WORK INSTRUCTIONS: Only a number is expected: how many lines in the data below contain the word "dropdown".
*** DATA ***
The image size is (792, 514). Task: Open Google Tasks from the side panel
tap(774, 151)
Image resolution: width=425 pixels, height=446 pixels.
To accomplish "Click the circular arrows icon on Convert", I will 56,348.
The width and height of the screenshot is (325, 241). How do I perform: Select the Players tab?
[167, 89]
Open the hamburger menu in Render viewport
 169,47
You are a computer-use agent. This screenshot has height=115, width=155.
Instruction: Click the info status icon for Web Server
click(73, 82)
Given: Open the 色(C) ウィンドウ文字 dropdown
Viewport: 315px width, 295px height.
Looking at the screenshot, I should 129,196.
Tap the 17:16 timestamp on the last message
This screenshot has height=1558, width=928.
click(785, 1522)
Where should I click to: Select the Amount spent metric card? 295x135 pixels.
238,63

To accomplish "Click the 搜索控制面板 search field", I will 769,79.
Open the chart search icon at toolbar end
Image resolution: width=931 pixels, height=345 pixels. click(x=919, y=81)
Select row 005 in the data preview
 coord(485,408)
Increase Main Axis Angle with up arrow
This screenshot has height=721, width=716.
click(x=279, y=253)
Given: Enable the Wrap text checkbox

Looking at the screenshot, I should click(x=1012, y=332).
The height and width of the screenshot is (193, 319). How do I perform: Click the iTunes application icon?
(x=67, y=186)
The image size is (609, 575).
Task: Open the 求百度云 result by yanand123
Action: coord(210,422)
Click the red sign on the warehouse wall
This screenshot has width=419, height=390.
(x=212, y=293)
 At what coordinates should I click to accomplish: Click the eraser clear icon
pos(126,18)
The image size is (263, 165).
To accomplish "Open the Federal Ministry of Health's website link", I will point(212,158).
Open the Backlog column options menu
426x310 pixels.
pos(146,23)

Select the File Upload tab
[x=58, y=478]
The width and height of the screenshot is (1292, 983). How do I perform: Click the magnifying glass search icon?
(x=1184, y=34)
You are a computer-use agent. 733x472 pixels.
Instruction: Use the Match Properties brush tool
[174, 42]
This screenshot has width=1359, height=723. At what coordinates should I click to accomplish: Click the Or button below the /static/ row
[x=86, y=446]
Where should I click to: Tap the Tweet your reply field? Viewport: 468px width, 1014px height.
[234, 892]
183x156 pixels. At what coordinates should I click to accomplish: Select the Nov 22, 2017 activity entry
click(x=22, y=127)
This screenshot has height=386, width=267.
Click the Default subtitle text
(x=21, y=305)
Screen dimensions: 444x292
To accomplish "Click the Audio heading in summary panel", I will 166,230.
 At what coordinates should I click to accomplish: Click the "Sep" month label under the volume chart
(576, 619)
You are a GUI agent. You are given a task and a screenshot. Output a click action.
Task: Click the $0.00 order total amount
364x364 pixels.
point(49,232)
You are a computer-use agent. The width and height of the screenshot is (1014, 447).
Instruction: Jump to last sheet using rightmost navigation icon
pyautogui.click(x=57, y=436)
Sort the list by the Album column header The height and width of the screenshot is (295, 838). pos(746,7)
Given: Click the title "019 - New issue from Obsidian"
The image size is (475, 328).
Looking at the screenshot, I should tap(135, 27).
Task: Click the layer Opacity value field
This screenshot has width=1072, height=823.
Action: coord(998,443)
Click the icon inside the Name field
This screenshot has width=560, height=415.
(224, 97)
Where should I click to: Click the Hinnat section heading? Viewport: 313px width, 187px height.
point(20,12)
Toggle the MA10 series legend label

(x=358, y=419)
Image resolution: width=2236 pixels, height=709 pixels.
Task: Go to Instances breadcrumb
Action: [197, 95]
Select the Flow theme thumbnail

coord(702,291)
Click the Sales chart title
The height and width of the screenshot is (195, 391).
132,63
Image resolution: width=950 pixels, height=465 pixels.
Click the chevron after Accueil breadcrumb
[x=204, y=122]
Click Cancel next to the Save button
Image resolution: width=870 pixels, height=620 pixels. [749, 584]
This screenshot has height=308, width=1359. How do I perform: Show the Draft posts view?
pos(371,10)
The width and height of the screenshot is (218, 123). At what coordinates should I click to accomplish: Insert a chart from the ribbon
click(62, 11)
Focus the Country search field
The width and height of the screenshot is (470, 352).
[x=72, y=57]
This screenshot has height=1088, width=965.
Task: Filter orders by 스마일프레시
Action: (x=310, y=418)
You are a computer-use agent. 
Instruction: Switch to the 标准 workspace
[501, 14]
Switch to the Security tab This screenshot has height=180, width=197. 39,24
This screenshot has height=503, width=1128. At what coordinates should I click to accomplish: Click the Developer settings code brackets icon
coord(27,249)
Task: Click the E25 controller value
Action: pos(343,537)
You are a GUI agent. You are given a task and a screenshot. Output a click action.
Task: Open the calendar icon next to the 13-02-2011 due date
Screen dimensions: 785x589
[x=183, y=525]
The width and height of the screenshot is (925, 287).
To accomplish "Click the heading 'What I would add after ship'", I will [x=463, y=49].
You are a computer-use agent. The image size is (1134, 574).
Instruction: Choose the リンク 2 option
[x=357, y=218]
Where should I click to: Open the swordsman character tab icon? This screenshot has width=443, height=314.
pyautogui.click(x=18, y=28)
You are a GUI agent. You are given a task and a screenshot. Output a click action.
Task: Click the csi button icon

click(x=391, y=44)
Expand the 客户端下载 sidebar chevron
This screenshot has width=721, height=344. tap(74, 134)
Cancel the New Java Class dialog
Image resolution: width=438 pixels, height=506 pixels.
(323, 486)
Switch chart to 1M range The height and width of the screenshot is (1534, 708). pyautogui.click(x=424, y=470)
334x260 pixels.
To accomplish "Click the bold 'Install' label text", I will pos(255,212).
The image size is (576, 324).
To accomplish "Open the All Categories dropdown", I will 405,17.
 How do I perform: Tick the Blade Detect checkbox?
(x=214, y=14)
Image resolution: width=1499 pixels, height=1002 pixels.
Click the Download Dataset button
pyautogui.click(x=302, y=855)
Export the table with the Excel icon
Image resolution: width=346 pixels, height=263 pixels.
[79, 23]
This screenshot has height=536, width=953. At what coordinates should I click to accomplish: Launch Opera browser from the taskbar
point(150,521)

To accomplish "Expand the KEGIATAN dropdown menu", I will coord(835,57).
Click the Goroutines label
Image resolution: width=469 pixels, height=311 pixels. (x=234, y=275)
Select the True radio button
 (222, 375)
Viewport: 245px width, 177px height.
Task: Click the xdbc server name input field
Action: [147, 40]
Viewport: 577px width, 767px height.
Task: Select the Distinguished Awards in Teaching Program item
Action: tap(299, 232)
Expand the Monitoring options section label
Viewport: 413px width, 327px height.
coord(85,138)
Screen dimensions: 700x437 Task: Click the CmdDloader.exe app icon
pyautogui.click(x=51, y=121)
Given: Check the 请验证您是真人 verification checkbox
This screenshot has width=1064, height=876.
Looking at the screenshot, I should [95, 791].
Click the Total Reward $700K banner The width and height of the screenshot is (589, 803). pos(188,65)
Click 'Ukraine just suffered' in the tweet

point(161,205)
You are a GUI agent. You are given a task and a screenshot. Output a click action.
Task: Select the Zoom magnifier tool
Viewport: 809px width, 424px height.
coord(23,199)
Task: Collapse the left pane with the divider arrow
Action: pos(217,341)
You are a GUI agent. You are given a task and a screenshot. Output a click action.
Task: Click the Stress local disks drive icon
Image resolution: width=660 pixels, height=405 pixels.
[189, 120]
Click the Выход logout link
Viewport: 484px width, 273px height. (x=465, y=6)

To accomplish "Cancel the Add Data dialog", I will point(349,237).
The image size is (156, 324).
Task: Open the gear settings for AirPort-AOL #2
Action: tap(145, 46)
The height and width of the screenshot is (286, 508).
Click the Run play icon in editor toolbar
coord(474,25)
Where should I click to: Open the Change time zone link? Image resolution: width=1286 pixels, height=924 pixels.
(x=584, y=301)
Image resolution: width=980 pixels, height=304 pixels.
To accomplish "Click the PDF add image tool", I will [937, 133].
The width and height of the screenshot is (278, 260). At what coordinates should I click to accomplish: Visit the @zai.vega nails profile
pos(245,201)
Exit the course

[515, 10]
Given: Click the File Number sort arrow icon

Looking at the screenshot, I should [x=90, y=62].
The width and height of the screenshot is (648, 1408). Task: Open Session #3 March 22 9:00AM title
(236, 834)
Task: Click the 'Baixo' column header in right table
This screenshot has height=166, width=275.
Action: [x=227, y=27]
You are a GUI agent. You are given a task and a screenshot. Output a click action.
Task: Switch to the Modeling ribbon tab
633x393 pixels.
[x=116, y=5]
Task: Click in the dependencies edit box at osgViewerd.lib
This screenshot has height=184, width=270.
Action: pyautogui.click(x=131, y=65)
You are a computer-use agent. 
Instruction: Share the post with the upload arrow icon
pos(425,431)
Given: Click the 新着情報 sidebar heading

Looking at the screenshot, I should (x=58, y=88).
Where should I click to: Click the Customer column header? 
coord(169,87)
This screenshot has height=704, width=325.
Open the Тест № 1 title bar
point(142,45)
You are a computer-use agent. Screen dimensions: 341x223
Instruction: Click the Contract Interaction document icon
***
RESULT BELOW: 3